- Rozegrałem najlepszy sezon w dotychczasowej karierze, szczególnie w drugiej połowie gdy grałem już zdecydowanie więcej i lepiej - mówi w rozmowie z naszym portalem Alan Czujkowski, który średnio zdobywał 9,3 punktu na mecz. W walny sposób przyczynił się do zdobycia przez Wikanę Start Lublin czwartego miejsca w pierwszoligowych rozgrywkach.
[ad=rectangle]
- Sezon w wykonaniu drużynowym uważam za bardzo udany, osiągnęliśmy cel który zakładany był przed sezonem chociaż niewiele brakowało do awansu do finału - dodaje Czujkowski.
Już teraz wiadomo, że ekipa z Lublina zagra w kolejnym sezonie w Tauron Basket Lidze.
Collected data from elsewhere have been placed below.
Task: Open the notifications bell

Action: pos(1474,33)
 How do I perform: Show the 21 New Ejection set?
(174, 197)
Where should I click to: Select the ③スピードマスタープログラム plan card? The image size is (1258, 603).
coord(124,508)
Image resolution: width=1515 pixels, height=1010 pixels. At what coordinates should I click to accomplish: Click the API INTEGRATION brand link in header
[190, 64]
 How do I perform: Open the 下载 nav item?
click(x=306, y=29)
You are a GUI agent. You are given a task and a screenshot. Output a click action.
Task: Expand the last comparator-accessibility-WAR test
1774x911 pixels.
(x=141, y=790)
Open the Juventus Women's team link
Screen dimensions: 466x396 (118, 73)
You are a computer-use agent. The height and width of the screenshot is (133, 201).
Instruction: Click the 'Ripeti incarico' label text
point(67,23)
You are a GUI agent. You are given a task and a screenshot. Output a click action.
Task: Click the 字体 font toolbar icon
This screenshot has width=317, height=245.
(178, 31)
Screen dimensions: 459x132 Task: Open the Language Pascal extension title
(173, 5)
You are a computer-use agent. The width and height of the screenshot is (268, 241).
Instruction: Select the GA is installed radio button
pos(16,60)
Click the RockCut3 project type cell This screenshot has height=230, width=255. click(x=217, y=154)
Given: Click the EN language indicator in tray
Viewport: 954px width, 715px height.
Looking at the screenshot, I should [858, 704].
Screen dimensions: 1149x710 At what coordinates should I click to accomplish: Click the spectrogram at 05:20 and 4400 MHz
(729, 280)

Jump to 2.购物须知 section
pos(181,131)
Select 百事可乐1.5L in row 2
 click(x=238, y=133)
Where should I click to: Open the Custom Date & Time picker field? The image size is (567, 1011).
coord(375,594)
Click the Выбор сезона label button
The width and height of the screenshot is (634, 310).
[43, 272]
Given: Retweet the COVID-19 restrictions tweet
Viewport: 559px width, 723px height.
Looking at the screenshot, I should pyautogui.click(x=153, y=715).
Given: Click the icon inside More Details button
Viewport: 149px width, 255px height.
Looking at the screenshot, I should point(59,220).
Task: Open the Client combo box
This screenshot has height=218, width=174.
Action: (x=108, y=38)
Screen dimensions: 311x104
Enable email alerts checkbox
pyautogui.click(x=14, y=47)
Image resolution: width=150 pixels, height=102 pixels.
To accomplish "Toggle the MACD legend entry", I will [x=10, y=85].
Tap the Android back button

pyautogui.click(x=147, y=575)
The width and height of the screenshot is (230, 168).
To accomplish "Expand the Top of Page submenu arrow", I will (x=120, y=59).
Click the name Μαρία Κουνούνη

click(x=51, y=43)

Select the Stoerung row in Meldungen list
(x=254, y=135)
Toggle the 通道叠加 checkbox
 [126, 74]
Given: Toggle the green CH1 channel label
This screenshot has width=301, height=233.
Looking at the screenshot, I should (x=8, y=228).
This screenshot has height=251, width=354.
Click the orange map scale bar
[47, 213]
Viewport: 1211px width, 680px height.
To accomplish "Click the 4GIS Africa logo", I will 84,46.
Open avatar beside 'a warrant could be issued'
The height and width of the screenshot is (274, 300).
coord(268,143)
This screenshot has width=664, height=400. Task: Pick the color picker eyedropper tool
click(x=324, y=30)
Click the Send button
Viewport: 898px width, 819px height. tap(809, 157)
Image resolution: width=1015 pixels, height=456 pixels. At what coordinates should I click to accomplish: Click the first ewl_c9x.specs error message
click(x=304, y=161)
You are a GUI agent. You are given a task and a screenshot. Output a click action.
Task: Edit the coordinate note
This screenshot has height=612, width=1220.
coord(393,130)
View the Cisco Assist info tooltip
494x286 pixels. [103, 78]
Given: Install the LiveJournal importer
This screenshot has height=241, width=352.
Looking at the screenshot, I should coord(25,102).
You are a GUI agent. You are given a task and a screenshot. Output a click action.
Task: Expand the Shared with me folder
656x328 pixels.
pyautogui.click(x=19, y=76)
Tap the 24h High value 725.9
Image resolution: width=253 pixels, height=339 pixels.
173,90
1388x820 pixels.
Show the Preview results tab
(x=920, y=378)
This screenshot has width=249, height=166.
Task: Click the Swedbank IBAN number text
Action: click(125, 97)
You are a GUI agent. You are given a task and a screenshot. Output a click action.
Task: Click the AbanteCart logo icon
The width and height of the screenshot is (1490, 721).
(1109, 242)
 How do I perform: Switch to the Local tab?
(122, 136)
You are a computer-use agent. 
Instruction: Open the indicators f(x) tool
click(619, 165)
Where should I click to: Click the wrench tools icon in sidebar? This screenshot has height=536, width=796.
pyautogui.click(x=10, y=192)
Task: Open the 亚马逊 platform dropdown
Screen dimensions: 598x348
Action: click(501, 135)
Zespół Wikany przyjął bowiem zaproszenie od działaczy Polskiej Ligi Koszykówki. - Plotki przewijały się juz kilka tygodni natomiast przyjąłem już oficjalnie to że Lublin będzie miał ekstraklasę bardzo fajnie, miasto jak i klub zasługują na to aby wrócić do najwyższej klasy rozgrywkowej - zaznacza gracz Wikany Start.
Jaka przyszłość zawodnika?
W poprzednim tygodniu na naszych łamach prezes Arkadiusz Pelczar zapewniał, że klub przedstawił oferty wszystkim swoim graczom. Czy gracz skorzysta z propozycji i przedłuży swój kontrakt? - Klub zaoferował mi kontrakt, jak i większości chłopakom. Perspektywa gry w Lublinie, w TBL jest bardzo kusząca i jest ona dla mnie pierwszorzędna, jeśli chodzi o rozważanie opcji gry na kolejny sezon. Mam inne bardzo ciekawe propozycje, ale Lublin traktuje priorytetowo - podkreśla Czujkowski.
Tą inną ciekawą propozycją, o której mówi zawodnik jest oferta z warszawskiej Legii. Stołeczny klub chce odbudować potęgę sprzed wielu lat.
- Mam kilka propozycji, negocjacje są prowadzone, nie chciałbym póki nic się nie potwierdzi zapeszać. Projekt odbudowy warszawskiej potęgi w kosza pod szyldem Legii jest bardzo fajny i przyglądam się mu z zaciekawieniem i mocnym trzymaniem kciuków. Warszawa zasługuje na basket na najwyższym poziomie, Polonii nie ma i pewnie nie będzie, Legia ma realne szanse żeby za kilka lat być potęga w TBL - komentuje zawodnik.